- _Records from a data source_
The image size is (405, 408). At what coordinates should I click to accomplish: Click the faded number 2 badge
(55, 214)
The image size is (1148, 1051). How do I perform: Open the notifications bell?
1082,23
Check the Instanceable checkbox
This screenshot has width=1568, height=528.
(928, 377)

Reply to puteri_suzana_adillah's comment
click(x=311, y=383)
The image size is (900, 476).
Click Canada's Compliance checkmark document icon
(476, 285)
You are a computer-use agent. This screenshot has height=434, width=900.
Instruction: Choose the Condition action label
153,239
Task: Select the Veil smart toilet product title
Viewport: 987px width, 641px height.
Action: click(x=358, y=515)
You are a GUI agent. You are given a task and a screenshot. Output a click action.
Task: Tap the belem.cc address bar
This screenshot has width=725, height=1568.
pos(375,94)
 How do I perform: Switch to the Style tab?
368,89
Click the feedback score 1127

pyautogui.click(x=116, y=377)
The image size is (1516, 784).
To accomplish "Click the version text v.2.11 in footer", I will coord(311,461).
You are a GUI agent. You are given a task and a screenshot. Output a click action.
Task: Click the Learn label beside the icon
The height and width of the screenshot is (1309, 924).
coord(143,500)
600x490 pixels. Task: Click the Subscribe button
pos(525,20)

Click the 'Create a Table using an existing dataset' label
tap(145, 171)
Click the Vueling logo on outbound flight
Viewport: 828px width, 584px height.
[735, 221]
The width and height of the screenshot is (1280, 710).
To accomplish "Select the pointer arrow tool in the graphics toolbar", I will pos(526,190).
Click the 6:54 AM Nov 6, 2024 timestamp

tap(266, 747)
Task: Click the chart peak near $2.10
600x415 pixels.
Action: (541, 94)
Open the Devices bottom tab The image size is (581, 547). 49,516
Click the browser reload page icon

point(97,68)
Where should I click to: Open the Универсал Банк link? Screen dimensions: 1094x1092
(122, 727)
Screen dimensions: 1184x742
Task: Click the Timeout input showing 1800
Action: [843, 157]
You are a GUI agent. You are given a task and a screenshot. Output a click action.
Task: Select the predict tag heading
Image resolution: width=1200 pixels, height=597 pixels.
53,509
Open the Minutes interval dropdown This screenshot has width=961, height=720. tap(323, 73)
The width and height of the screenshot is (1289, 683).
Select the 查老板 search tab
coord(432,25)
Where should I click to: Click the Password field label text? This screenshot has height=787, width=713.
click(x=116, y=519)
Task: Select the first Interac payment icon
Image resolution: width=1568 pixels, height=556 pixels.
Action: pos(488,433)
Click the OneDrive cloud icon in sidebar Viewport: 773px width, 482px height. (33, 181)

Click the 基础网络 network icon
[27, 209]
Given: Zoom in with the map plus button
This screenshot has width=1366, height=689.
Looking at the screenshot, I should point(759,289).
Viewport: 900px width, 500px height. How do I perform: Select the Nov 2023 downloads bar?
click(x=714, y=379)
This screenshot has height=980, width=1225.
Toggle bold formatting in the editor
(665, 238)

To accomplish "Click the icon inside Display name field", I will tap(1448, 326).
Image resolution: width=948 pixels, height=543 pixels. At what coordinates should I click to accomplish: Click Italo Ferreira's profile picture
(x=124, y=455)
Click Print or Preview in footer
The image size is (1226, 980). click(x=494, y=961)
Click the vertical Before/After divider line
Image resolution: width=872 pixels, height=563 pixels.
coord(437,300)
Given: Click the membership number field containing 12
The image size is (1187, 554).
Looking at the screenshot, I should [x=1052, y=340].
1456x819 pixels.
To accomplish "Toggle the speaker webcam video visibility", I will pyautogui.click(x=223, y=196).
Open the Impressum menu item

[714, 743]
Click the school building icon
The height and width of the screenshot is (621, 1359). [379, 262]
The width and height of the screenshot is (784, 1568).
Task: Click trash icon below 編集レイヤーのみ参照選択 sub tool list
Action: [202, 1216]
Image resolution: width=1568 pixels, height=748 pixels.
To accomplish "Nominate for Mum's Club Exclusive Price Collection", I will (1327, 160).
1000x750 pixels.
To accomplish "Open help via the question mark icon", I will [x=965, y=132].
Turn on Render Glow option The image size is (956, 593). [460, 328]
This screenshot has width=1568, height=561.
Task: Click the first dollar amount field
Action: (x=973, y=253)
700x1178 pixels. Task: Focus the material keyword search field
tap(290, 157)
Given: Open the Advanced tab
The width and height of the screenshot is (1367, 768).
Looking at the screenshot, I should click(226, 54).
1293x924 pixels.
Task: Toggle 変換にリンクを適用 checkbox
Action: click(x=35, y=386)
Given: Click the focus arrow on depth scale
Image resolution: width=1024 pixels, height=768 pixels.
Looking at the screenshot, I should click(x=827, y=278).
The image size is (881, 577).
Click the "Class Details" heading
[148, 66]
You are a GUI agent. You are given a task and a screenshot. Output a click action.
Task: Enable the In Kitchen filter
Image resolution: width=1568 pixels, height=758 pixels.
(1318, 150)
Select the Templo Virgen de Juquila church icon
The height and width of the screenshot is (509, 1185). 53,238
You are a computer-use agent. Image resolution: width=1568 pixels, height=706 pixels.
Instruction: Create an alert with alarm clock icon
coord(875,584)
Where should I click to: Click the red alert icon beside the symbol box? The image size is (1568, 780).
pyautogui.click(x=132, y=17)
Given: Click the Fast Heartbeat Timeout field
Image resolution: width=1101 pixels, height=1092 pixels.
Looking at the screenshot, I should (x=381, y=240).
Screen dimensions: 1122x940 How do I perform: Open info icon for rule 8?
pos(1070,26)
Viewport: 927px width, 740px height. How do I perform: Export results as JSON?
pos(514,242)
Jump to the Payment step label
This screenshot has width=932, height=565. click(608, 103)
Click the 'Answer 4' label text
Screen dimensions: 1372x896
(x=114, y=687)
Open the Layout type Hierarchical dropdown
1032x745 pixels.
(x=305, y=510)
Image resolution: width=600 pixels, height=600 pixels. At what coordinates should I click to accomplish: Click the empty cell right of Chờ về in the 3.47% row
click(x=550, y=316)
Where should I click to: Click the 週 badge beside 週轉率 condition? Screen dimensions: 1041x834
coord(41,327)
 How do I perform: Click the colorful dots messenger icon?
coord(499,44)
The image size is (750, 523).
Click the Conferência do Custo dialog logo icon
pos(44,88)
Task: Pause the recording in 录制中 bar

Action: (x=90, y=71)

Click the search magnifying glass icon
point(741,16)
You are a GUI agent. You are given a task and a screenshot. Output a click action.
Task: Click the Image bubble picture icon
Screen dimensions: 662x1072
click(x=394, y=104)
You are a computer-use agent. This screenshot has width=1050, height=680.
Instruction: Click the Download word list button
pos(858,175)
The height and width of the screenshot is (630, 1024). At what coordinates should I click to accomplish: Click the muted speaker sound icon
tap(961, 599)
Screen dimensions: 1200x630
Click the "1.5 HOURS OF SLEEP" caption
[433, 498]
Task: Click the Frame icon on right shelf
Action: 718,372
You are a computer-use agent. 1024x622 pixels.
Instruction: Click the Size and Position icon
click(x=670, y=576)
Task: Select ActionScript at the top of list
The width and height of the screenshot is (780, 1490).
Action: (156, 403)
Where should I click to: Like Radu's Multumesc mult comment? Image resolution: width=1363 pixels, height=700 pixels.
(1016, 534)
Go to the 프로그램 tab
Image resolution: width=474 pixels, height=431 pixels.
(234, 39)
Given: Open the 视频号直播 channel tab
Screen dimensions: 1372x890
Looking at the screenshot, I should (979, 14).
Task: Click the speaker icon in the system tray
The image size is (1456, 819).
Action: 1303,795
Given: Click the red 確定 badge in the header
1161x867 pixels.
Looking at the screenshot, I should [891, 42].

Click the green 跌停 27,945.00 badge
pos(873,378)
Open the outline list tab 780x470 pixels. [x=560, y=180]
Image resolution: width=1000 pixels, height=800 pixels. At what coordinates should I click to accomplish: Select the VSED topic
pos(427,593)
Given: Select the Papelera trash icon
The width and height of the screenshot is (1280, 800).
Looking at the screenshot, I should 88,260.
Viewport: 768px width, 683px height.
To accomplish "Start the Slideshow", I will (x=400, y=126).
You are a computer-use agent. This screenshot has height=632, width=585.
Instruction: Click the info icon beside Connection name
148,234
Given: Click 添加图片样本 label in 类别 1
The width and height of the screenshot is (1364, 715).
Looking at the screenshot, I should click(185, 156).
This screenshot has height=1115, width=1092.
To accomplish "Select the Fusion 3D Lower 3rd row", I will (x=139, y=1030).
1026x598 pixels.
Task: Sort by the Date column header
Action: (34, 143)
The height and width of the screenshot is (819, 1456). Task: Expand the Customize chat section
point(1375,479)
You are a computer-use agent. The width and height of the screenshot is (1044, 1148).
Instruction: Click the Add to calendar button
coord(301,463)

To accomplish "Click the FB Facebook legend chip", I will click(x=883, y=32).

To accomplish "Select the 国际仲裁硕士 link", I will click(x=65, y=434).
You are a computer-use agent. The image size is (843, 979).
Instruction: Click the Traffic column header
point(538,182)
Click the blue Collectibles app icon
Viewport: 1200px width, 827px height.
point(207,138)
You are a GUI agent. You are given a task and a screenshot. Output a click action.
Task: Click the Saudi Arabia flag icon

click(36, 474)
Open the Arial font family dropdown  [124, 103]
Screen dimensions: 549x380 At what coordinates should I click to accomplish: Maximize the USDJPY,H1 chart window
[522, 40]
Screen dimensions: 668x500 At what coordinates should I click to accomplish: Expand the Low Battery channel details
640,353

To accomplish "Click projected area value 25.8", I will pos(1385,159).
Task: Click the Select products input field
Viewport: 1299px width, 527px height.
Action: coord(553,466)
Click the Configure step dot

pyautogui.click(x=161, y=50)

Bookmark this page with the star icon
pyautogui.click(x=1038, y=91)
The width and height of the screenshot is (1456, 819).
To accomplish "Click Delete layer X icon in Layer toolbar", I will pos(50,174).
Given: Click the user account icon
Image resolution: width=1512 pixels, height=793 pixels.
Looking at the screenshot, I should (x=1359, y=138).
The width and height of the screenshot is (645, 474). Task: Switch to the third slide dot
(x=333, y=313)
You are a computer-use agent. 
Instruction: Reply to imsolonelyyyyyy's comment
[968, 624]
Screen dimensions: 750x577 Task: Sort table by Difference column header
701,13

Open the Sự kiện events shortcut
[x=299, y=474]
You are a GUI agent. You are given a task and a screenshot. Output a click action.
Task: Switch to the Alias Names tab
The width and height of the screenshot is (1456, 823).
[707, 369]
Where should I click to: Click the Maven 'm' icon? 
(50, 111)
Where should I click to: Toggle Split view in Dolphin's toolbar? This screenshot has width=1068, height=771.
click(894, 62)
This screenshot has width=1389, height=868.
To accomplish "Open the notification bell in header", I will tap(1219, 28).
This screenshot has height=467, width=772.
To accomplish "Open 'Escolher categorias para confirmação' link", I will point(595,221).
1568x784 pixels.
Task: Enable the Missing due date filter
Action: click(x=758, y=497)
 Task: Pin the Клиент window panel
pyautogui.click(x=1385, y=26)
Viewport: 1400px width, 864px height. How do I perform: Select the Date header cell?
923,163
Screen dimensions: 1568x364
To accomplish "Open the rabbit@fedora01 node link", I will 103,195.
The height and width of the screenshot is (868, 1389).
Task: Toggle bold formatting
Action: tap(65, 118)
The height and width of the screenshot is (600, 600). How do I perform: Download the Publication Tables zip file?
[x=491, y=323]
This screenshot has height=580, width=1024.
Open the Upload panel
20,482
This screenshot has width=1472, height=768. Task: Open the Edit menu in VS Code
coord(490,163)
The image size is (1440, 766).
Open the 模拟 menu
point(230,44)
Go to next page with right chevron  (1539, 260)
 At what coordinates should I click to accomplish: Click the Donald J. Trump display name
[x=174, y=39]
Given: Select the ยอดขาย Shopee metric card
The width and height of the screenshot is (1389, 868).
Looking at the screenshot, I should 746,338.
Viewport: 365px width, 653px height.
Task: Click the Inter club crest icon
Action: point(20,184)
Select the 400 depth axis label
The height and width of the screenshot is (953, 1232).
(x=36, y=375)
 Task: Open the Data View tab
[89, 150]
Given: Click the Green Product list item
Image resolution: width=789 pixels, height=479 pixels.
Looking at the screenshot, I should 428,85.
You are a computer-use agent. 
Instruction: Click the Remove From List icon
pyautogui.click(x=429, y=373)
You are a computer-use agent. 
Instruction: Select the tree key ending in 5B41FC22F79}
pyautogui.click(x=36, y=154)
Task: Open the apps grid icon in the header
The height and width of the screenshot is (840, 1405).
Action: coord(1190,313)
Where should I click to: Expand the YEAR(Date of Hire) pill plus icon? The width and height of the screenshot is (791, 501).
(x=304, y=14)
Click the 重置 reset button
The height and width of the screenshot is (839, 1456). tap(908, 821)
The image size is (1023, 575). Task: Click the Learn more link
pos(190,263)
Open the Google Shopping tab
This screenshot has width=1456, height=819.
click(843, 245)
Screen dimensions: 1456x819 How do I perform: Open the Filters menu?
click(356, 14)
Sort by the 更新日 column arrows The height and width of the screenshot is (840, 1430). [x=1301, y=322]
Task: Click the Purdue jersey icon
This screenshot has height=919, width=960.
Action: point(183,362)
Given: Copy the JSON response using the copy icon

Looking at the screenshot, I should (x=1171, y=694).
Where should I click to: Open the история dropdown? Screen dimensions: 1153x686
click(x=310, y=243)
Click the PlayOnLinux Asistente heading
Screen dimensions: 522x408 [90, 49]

- _Requirement_
Retype the records from the line containing "Given: Select the ยอดขาย Shopee metric card" through the line containing "Looking at the screenshot, I should 428,85.", including both of those lines.

- _Result of this exercise_
Given: Select the ยอดขาย Shopee metric card
The width and height of the screenshot is (1389, 868).
Looking at the screenshot, I should 746,338.
Viewport: 365px width, 653px height.
Task: Click the Inter club crest icon
Action: point(20,184)
Select the 400 depth axis label
The height and width of the screenshot is (953, 1232).
(x=36, y=375)
 Task: Open the Data View tab
[89, 150]
Given: Click the Green Product list item
Image resolution: width=789 pixels, height=479 pixels.
Looking at the screenshot, I should 428,85.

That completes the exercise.